A Subtle Bias against the Bus

Last week, our local newspaper, the Bangor Daily News, reported some good news for public transportation in the area. The Community Connector bus system has acquired several new buses. Several officials speculated that the new, reliable buses could lead to an eventual extension of service hours later in the evening. This would be a welcome development, and not just for bus passengers.

But if you read the BDN online, as I do most of the time, you might not have seen this story. It went up on the main web page on June 15. By the end of the day it was gone from the main page, and by the morning of the 17th comments had been closed.

I imagine there’s an electronic algorithm somewhere keeping track of the number of “hits” a story generates, and that this influences the placement of information on the BDN web site. But some pieces seem to stick around forever, while others blink into and out of visibility within a day or two.

This happens regularly to stories about the Community Connector bus system. I hesitate to attribute motive, but I wonder if there isn’t some sort of subtle bias at work. Although the BDN offices are right next to the downtown bus depot, reporters don’t tend to be big bus users. I get it – I’ve been a reporter. You’ve got to be able to jump in your car at any moment to get out to the latest house fire or car accident or meth arrest. It may seem like an inconvenience for the employee parking lot to be tangled up with the bus depot. Still, the buses were there first.

Advance notice of meetings concerning the Community Connector often don’t make it onto the BDN website until the day of the meeting itself. Of course, these meetings are usually held at night, when the buses aren’t running, which, while not the BDN’s fault, further discourages bus riders from participating.

Many of the comments that squeezed through the small time portal during which the recent piece appeared were critical of extended bus hours. Here’s an example:

“When bus riders are willing to pay for the additional cost then and only then should the city make this change. Riders should pay for all the cost not just a small token amount. Bangor tax payers are already stretched to the limit.”

And yet I imagine that the author of this comment (who apparently has an aversion to commas) would scream bloody murder if Bangor were to saturate its streets with paid parking meters. Shouldn’t drivers pay for “all the cost” of storing their vehicles on public streets?

Sadly, this attitude seems to permeate discussions about public transportation. Why? Taxpayers who don’t read books don’t complain about supporting the public library, and taxpayers who have never had a house fire don’t whine about paying for the fire department. Property owners who don’t have children nonetheless kick in for public schools.

The cost of the Community Connector bus system is shared roughly in thirds, among the federal government, local municipalities and employers, and fare-paying riders. This keeps fares low, which in turn makes using the bus an attractive alternative to the car.

The “public” part of public transportation means that anybody can use it, and everyone benefits from it.
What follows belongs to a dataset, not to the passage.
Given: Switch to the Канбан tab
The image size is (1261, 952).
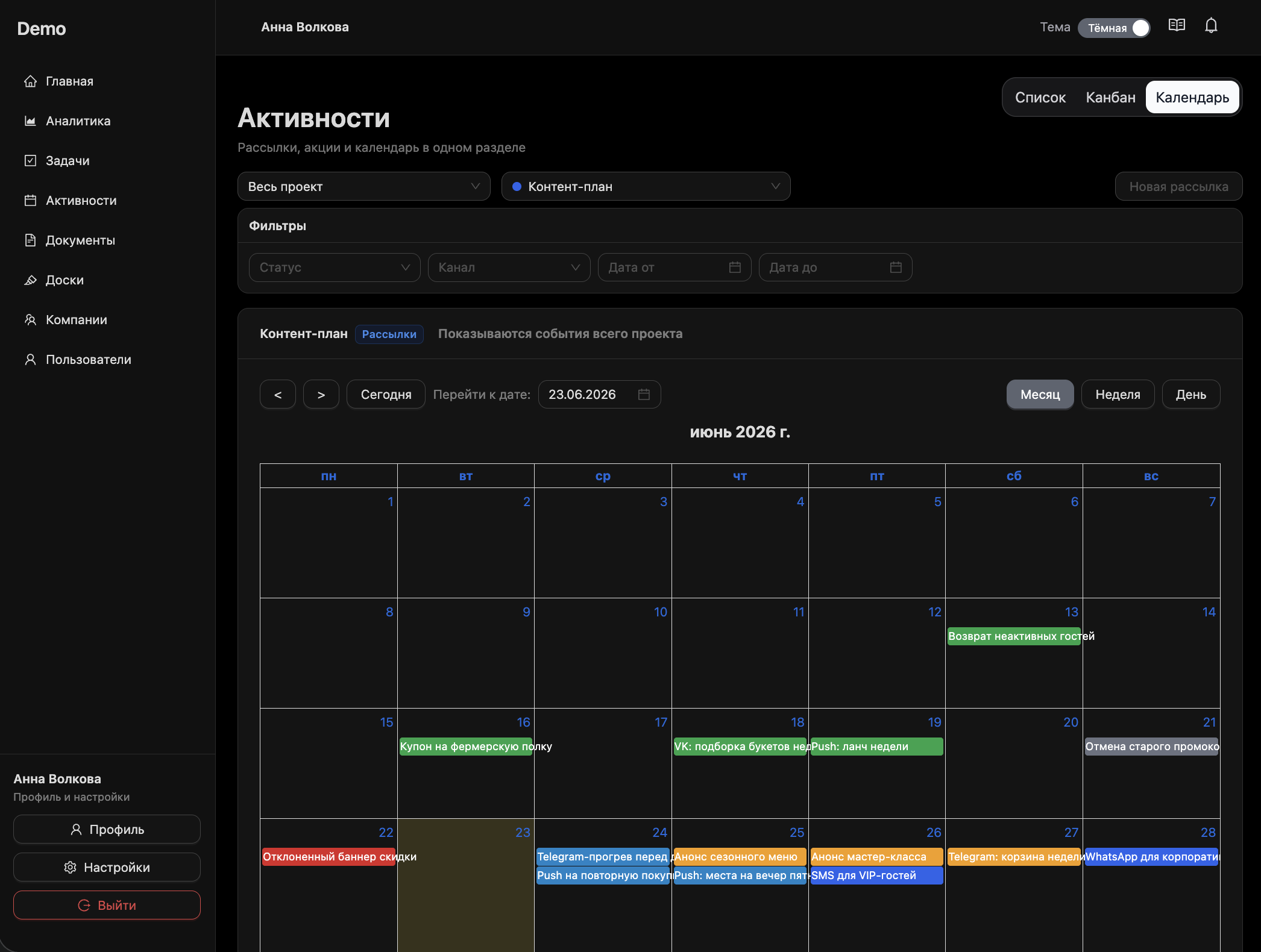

The bus delivers customers to businesses and employees to jobs. It frees up parking spaces that would otherwise be occupied. It reduces the number of cars on the road. It makes life better for those who use it, and for those who don’t – exactly what a public service is supposed to do.

But many people look at the bus and see an obstacle instead of an asset. A member of my group at a recent “Innovative Neighborhoods” workshop told me that he thought the bus depot attracted panhandlers. Every city of any size in the world, from San Diego to Athens to little ol’ Bangor, has panhandlers. If the downtown bus depot vanished tomorrow, not one panhandler would disappear. But a lot of available parking spaces would.

Bangor has a chance to create a centerpiece of good, viable public transportation for a small city and the smaller communities immediately surrounding it. We can set an example for the rest of Maine, by building on the decent bus system we already have, and adding incremental improvements: newer buses, later hours, better community outreach. Our local newspaper has a vital part to play in that last one.